The reason: If short-term interest rates continue to rise, as the Federal Reserve made clear earlier this week they probably will, the higher borrowing costs will "affect the state disproportionately" because of California's appetite for variable-rate loans.
With its high house prices and low affordability rate, Orange County is one of the regions in the state where adjustable-rate mortgages are especially popular. This September, a record 79 percent of local homebuyers used ARMs, according to an industry group.
"To the extent that California borrowers tend to be more heavy users of adjustable-rate product, there's more vulnerability there," said Richard Brown, the chief economist for the Federal Deposit Insurance Corporation because as rates rise it will not only crimp consumer spending but also make it harder for borrowers to make their monthly payments.
"Ultimately it could have a negative effect," said Catherine Phillips-Olsen, the regional manager of the FDIC's San Francisco office, which oversees banking in 12 western states.
In its quarterly analysis of the economic and banking conditions in the 50 states and the District of Columbia, the FDIC said California's economy did well in 2004 and the financial performance of banks and thrifts here was "solid."
But the FDIC said lenders here were particularly exposed to the housing sector because of the role that construction and development lending plays in their business.
Adding to the FDIC's concerns about the region: the rapid rise in house prices. Although unwilling to call the price increases a bubble, Brown pointed out that the house-price gains have outstripped increases in personal income by a wide margin -- a situation that becomes unsustainable as rates rise.
But the FDIC doesn't worry that the bubble will be followed by a bust. Historically, Brown said, real-estate busts don't necessarily follow booms, unless they're triggered by events such as recessions or out-migration.
The FDIC also said it wasn't concerned that the explosion of new banks in the state over the past five years has resulted in lax lending.

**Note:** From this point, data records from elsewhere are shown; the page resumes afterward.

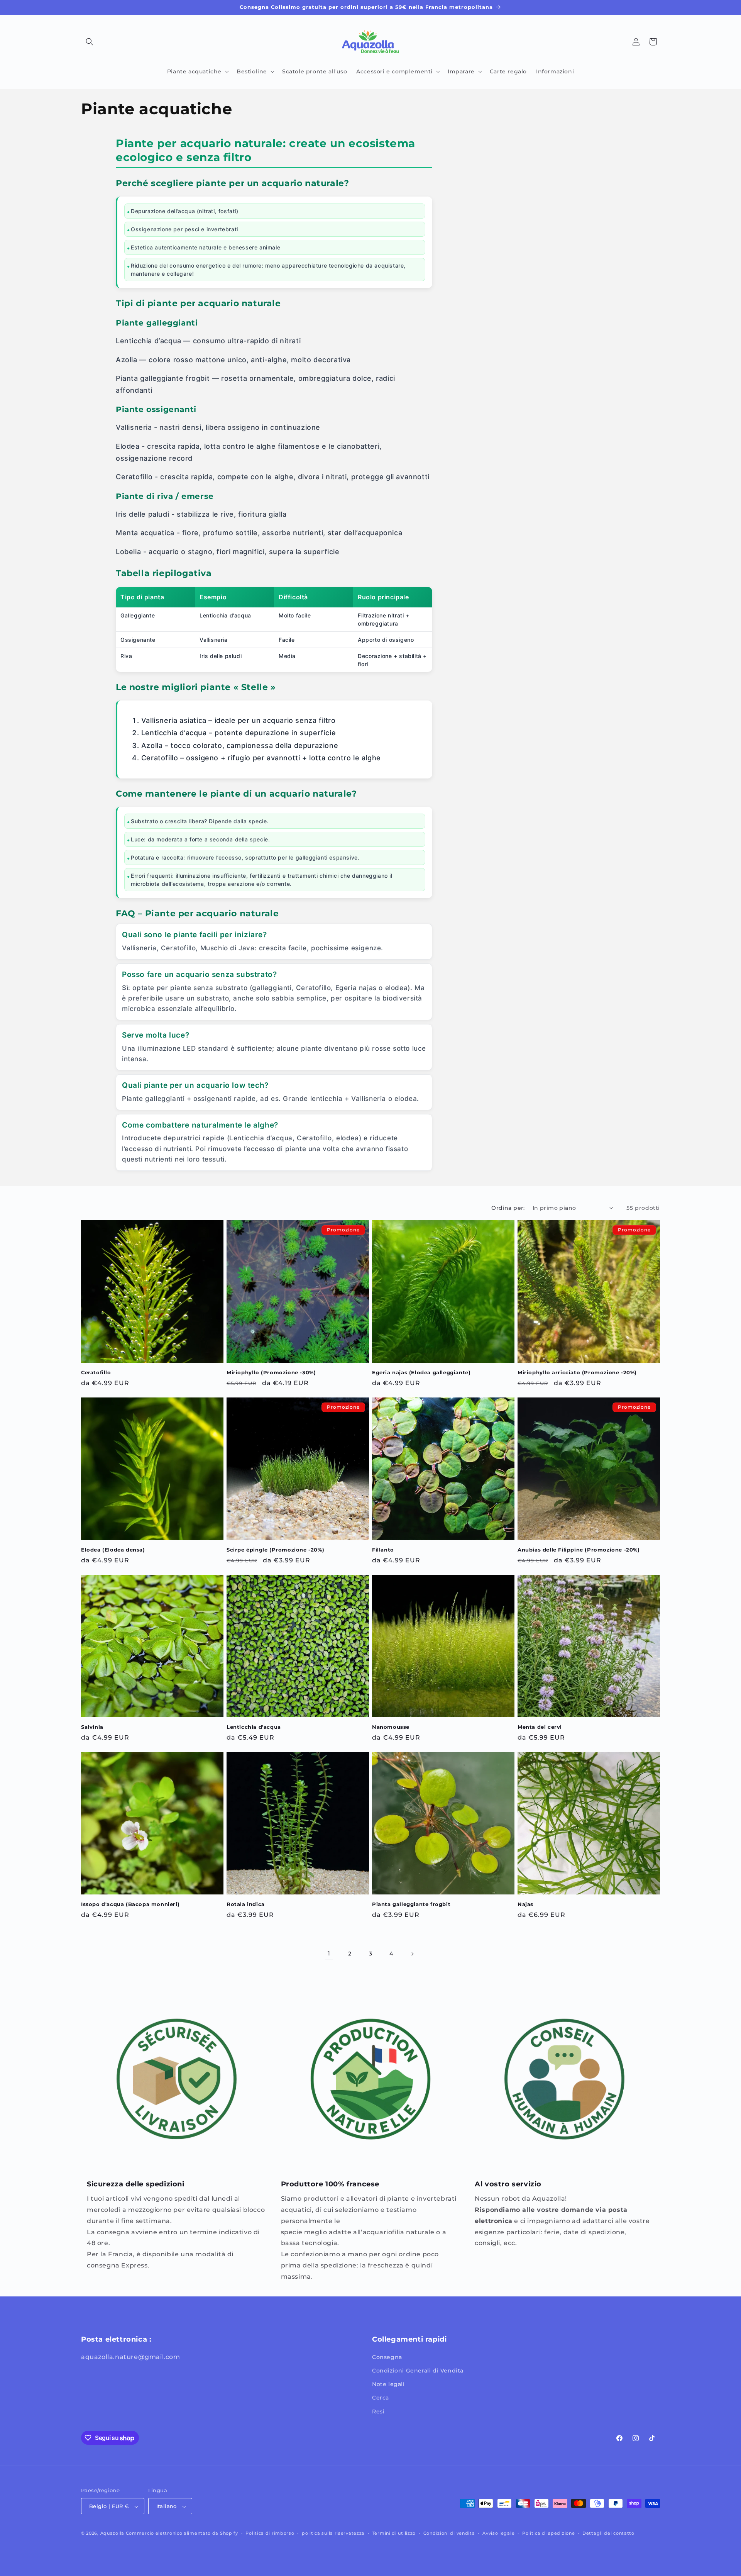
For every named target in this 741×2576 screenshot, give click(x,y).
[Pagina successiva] (412, 1953)
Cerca (380, 2398)
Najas (525, 1904)
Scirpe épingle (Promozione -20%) (275, 1550)
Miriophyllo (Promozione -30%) (271, 1372)
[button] (89, 41)
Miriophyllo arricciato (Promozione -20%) (577, 1372)
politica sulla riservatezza (333, 2533)
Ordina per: (507, 1207)
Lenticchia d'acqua (254, 1727)
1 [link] (329, 1953)
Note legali (388, 2384)
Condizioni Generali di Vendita (418, 2370)
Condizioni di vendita (449, 2533)
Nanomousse (390, 1727)
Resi (378, 2411)
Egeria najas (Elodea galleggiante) (421, 1372)
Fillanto (383, 1550)
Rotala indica (246, 1904)
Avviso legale (498, 2533)
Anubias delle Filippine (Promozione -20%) (579, 1550)
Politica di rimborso (269, 2533)
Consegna (387, 2357)
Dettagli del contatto (608, 2533)
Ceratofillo (96, 1372)
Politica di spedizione (548, 2533)
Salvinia (92, 1727)
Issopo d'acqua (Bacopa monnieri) (130, 1904)
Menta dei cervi (540, 1727)
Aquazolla (112, 2533)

The agency says more than a quarter of the new banking offices opened in California since 1999 have been added by banks that didn't even exist five years ago. That's led some observers to worry that these lenders may lack the institutional memory to avoid the mistakes that led to the downturn in the late 1980s and early 1990s.
But Jack Phelps, the acting associate director of the FDIC's division of insurance, said the FDIC had stepped up its regulation of new banks.
"We've learned as supervisors that you have to scrutinize them before they open and be intense about the supervision once they open for the first three to five years to make sure they're on a strong footing," he said.
The FDIC, which was set up in the early 1930s, insures deposits in banks and thrift institutions for up to $100,000 per person and supervises how insured banks operate.